> _What this task involves_:
Print exactly the lines that run from the one containing "Task: Expand the Notes panel" to the final line of the data, both included, and print none of the pictures.
--- Data under study Enclosed Below ---
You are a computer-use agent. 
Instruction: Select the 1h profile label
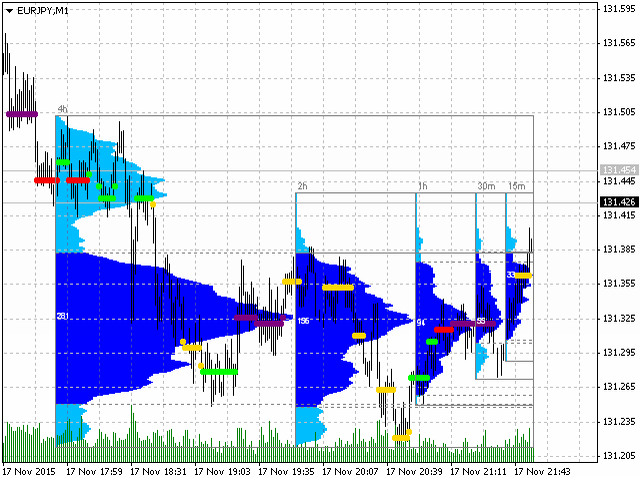coord(422,187)
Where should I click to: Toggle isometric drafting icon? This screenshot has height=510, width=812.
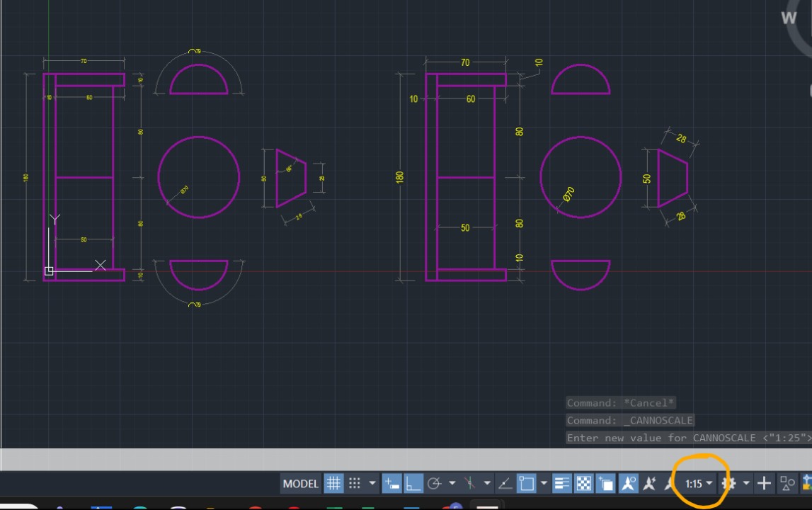tap(469, 484)
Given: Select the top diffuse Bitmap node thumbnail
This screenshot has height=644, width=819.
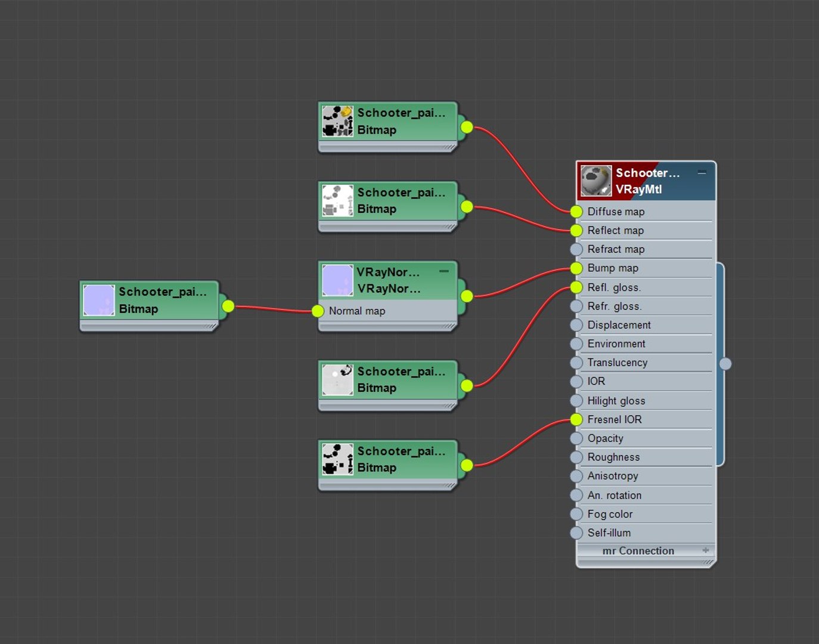Looking at the screenshot, I should (x=337, y=121).
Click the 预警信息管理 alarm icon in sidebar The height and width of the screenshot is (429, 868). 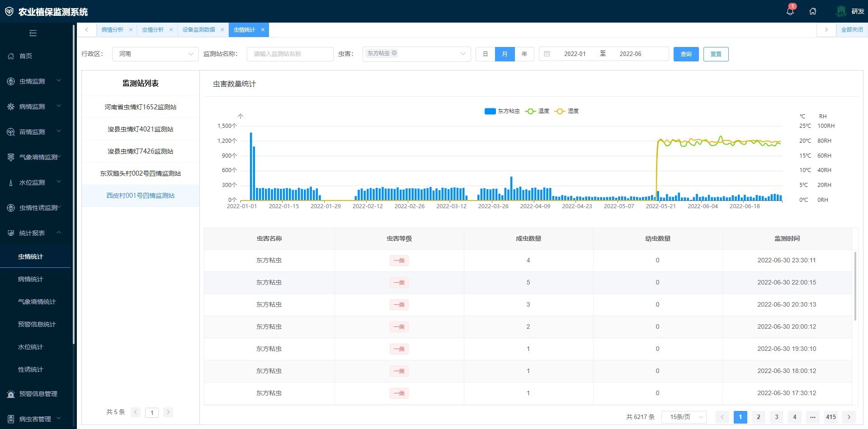click(x=11, y=394)
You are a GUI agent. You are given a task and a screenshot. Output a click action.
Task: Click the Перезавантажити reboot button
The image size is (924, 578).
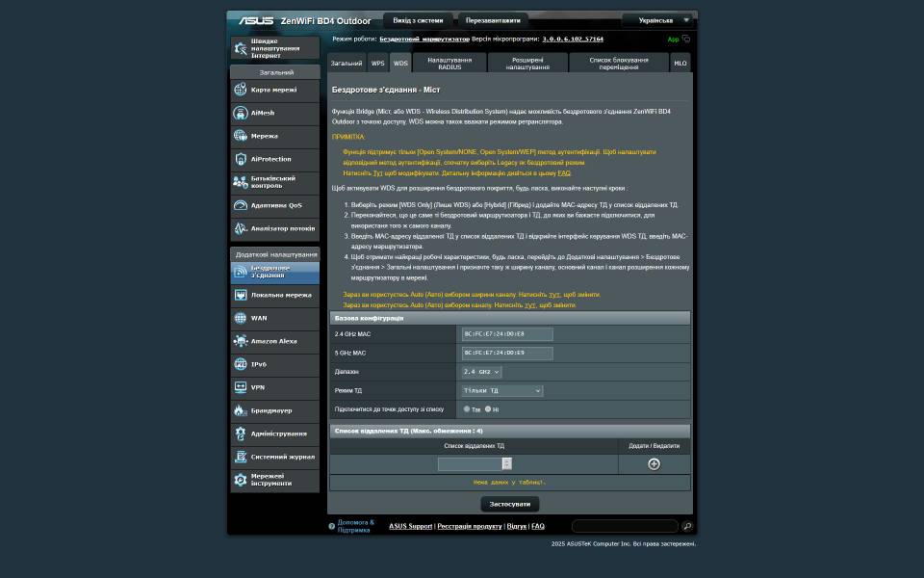point(493,20)
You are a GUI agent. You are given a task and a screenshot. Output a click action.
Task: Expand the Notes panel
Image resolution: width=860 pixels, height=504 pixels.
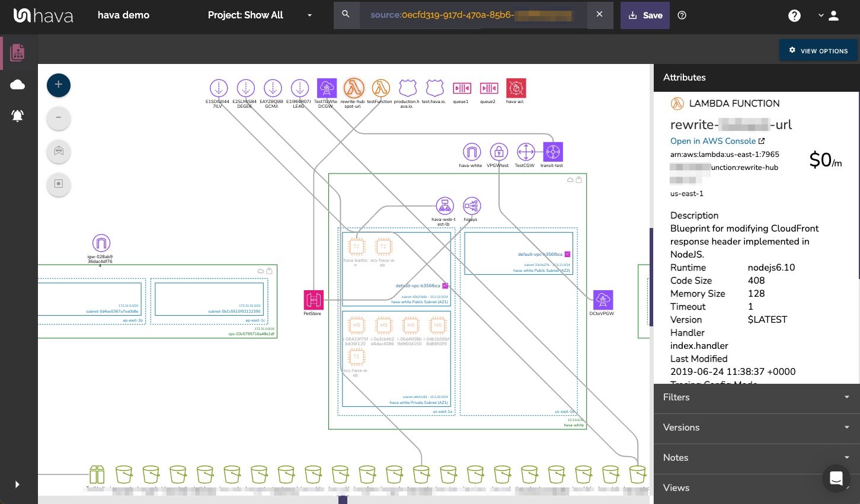(x=756, y=458)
--- End of Enclosed Data under study ---
> _Reply to the task_:
Task: Expand the Notes panel
Image resolution: width=860 pixels, height=504 pixels.
(x=756, y=458)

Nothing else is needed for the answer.